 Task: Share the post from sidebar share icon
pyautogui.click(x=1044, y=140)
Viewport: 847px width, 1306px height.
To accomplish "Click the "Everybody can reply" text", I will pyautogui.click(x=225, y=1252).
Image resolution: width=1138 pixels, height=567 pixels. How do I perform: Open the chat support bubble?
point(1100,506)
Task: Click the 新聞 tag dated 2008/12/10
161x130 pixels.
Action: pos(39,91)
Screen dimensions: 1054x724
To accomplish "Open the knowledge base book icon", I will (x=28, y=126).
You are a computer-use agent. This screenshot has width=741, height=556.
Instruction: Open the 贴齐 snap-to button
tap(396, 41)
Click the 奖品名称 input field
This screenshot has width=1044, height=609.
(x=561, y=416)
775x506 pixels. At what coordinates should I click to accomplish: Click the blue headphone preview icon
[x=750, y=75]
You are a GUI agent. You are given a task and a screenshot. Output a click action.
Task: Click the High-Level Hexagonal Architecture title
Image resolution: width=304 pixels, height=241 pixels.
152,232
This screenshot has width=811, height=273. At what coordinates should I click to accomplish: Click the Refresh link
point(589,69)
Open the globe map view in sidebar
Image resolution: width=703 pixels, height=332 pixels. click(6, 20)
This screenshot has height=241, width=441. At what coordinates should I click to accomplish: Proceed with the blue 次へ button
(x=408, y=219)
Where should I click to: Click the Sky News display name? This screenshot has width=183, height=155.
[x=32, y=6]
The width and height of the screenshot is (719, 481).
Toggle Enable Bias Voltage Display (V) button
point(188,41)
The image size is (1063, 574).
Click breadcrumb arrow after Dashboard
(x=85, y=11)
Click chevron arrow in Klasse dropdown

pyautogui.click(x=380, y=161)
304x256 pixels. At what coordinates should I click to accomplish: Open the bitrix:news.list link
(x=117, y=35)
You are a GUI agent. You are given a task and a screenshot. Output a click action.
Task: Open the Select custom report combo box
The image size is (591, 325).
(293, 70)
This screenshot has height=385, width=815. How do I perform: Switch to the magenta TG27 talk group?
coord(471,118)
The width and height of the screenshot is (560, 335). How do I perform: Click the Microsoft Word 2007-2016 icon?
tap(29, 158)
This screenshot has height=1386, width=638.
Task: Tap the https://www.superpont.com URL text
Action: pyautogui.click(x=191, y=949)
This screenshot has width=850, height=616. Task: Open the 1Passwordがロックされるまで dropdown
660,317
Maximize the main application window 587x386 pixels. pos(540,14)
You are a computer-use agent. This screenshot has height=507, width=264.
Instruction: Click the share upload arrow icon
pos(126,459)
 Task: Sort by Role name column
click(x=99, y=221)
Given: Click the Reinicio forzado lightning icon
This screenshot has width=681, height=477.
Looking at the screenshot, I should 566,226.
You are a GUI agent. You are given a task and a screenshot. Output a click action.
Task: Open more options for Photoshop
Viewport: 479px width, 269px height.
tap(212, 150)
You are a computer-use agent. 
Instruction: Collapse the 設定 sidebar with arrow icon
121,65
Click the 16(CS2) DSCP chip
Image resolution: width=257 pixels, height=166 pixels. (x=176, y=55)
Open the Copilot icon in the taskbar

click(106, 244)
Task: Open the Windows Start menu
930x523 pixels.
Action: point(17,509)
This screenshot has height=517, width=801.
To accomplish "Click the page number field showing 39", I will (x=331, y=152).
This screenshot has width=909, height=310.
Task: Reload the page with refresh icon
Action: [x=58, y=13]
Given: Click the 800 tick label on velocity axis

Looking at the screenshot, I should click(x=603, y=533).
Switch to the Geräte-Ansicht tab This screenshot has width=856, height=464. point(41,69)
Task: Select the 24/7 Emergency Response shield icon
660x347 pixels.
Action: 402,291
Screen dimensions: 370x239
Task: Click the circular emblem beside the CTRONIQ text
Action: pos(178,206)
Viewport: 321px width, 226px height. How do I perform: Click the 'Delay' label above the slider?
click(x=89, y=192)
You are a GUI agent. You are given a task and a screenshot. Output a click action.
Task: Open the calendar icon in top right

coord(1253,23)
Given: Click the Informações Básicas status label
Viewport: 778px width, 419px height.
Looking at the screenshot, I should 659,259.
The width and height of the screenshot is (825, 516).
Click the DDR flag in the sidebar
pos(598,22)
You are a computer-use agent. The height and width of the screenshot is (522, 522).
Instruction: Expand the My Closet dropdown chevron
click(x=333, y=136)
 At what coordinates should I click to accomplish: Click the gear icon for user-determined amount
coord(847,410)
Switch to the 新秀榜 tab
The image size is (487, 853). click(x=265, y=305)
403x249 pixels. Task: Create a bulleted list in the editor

* PROBLEM DETAILS: Working through the records above, copy each line in which "computer" is found.

* ANSWER BOX:
You are a computer-use agent. This screenshot has width=741, height=556.
You are a computer-use agent. This screenshot has height=507, width=264.
You are a computer-use agent. 
You are a computer-use agent. The height and width of the screenshot is (522, 522).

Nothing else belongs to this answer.